Generation Revolution: Linker Aktivist*innen Kongress der RSO Wien

Am 15. und 16.11. haben wir, die Revolutionär Sozialistische Organisation, einen zweitägigen Kongress organisiert. Bei diesem Kongress sind AktivistInnen der RSO Wien, Berlin und Düsseldorf, der NPA (Neue antikapitalistische Partei) aus Frankreich, der BfS (Bewegung für den Sozialismus) aus der Schweiz, von Aufbruch für eine ökosozialistische Alternative und von Fridays for Future Salzburg und Düsseldorf, BasisaktivistInnen von Pflegeprotesten, wie Care Revolution, Gleicher Lohn für gleiche Arbeit, von der Charité Berlin und dem Sozialbereich sowie auch noch nicht organisierte Interessierte zusammen gekommen.

In den vier Themenblöcken, Gelbe Westen in Frankreich, Klimakatastrophe und Klimabewegung, Revolutionäres Afrika und arabische Welt 2011 und 2019, sowie Kämpfe im Care Bereich, wurde sowohl über die Erfolge dieser Bewegungen diskutiert, als auch über die Schwierigkeiten und Fragen, die sich dabei für AktivistInnen ergeben.

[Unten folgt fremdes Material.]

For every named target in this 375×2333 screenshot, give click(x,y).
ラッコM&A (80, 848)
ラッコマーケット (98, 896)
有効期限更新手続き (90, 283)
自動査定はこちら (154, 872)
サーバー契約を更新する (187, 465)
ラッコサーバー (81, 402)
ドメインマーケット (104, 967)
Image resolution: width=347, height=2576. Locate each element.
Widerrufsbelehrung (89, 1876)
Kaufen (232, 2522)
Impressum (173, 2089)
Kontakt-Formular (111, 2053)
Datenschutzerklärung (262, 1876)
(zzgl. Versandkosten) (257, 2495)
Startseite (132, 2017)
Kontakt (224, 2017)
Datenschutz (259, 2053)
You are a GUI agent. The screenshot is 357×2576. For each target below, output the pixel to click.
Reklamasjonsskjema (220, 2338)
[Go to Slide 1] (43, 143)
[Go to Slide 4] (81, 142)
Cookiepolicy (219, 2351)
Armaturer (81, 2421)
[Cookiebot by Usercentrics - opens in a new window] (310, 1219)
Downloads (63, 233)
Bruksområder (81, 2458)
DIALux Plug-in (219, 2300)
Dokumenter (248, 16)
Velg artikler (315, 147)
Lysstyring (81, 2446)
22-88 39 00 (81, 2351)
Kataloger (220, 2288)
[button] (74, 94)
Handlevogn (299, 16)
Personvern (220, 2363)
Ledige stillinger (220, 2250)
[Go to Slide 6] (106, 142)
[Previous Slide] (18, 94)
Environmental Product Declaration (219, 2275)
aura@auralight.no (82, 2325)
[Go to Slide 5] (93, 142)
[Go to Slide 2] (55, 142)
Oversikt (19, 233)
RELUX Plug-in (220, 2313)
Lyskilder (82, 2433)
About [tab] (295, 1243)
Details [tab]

Bei der Auseinandersetzung über die Bewegung der Gelben Westen wurde herausgearbeitet, dass es nicht die klassischen VertreterInnen der ArbeiterInnenklasse, wie Gewerkschaften, waren, die die Bewegung anführten, sondern die Bewegung durch Menschen in prekären Arbeitsverhältnissen, PensionistInnen und Arbeitslose angestoßen wurde und sich dadurch andere Herausforderungen ergeben.

Im Klima-Workshop stellten wir gemeinsam fest, dass die Klimakrise nicht im Rahmen des Kapitalismus gelöst werden kann, dass es notwendig ist, durch Verschiebung der Kräfteverhältnisse, die Machtfrage insbesondere bezüglich der Energie- und Automobilindustrie zu stellen. Gleichzeitig haben wir analysiert, an welchem Punkt die Klimabewegung heute steht, welche Illusionen und Schwierigkeiten vorherrschen, worin aber gleichzeitig die Potentiale und Perspektiven liegen.

Zu Kämpfen im Care Bereich tauschten wir uns über unsere Erfahrungen zur Organisierung des Schweizer Frauen*streiks am 14. Juni 2019, verschiedenen Basispflegebewegungen in Wien sowie über Streiks im Sozialbereich und in Krankenhäusern in Berlin aus. Dabei diskutierten wir auch über die Rolle und Strategien von Gewerkschaften und ArbeitgeberInnen, sowie was BetriebsrätInnen tun können. Der gesamte Care Bereich wird weiterhin ein stark umkämpftes Feld sein, weswegen Vernetzung und gegenseitige Unterstützung in den verschiedenen Kämpfen besonders wichtig sind.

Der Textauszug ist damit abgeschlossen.